Organic Flash Cycle (OFC) is a promising waste heat utilization technique for low and medium temperature. However, throttling exergy loss in the flash and throttling processes substantially reduces the efficiency of basic organic flash cycle (BOFC). The regenerative organic flash cycle (ROFC) can avoid the exergy loss in the throttling process and enhance the thermodynamic performance of OFC. This paper proposes a novel dual-heater regenerative organic flash cycle (DROFC), which can obtain more power output by reducing the flash process exergy loss and eliminating the mixer exergy loss in ROFC. The thermo-economic performance of DROFC was compared with BOFC and ROFC to evaluate its application potential.
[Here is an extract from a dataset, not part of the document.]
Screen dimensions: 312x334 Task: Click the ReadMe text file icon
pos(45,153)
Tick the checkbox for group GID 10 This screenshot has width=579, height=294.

Eight low-GWP pure organic fluids were selected and the heat sources were 100–200 °C. Results indicate that DROFC could produce more net power output than BOFC and ROFC with a lower specific investment cost. Specifically, with R600 as an example, the maximum net power output percentage gain of DROFC is 41.19% and 29.09%, respectively. DROFC is more suitable for application scenarios where the heat source temperature exceeds the critical temperature of organic fluid. To balance the net power output and levelized cost of electricity, Hydrocarbons with a high critical temperature are appropriate for DROFC.